EMU Group S.p.A. apre un nuovo capitolo della propria storia con la nomina dell’Ing. Giuseppe Ruozzo a nuovo Amministratore Delegato.
L’annuncio segna l’avvio di una fase di evoluzione strategica per l’azienda umbra, orientata al rafforzamento della presenza internazionale e alla valorizzazione del design outdoor Made in Italy.
Con una lunga esperienza manageriale maturata tra industria, design e sviluppo dei mercati globali, Ruozzo sarà chiamato a guidare il gruppo in una fase di ulteriore consolidamento e crescita.
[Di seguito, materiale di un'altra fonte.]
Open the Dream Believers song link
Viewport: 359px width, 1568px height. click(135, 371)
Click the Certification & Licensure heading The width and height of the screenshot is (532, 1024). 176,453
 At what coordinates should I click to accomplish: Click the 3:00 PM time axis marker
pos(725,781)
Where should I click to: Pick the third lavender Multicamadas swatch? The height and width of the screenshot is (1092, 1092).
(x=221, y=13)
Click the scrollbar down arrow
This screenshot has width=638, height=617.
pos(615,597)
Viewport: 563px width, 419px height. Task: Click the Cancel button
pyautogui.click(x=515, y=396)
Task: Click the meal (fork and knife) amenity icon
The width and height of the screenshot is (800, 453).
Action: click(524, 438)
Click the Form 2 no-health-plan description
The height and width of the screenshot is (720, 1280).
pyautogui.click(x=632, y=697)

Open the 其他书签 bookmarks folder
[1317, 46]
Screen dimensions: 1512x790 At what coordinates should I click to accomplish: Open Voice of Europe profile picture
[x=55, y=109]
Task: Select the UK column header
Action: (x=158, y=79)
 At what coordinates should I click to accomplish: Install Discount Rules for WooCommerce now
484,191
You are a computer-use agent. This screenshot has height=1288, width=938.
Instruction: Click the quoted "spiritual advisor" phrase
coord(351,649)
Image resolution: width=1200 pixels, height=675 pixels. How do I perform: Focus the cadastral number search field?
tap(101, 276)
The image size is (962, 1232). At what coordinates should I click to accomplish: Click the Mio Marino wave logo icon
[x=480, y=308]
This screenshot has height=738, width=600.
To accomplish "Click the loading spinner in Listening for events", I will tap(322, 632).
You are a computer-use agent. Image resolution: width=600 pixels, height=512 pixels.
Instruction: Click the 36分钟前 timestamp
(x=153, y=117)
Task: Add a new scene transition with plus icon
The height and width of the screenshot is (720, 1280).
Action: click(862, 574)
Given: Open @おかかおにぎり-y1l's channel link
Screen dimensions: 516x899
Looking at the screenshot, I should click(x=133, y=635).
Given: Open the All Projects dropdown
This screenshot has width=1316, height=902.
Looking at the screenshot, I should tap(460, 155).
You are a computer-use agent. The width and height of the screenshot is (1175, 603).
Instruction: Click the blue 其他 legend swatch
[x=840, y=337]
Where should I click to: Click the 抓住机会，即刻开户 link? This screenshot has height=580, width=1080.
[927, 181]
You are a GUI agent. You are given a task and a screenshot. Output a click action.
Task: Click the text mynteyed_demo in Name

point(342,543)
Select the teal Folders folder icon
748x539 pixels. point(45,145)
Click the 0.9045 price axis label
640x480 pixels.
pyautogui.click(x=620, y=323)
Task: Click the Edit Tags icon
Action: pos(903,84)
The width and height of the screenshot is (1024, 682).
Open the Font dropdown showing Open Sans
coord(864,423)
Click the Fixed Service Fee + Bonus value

Oggi EMU è presente in 85 Paesi, produce oltre 450.000 unità all’anno e trasforma circa 3.800 tonnellate di materie prime, confermandosi una delle realtà di riferimento nel settore dell’arredo outdoor.
«La nomina di Giuseppe Ruozzo nasce dalla volontà della proprietà di dare continuità al percorso di crescita di EMU Group, rafforzando al tempo stesso la capacità dell’azienda di affrontare le nuove sfide dei mercati internazionali», ha dichiarato Vittorio Biscarini, sottolineando come la scelta si inserisca in una visione condivisa con la famiglia e con la governance aziendale.
L’obiettivo è proseguire lungo la strada di un design evoluto e di un savoir-faire artigianale capace di valorizzare l’identità industriale che ha reso EMU un punto di riferimento internazionale nell’outdoor design.
«Entrare in EMU rappresenta per me una grande opportunità professionale e umana», ha commentato Ruozzo. «EMU è un’azienda con una forte identità industriale e un brand riconosciuto a livello internazionale, costruito nel tempo attraverso qualità, cultura del prodotto e capacità manifatturiera. In continuità con questo percorso lavoreremo per rafforzare ulteriormente il posizionamento del Gruppo nei mercati strategici, valorizzando innovazione e cultura del Made in Italy».
Fondata nel cuore dell’Umbria, a Marsciano, EMU celebra quest’anno 75 anni di attività. Le sue collezioni di arredo per esterni sono distribuite in tutto il mondo e nascono dalla collaborazione con alcuni tra i più importanti designer internazionali, tra cui Patricia Urquiola, Paola Navone, Jean Nouvel, Sebastian Herkner e Jean-Marie Massaud.
Con il nuovo assetto manageriale, il gruppo punta ora a consolidare ulteriormente il proprio ruolo di ambasciatore dell’eccellenza italiana nel settore dell’outdoor e dell’hospitality, mantenendo al centro innovazione, sostenibilità e qualità manifatturiera.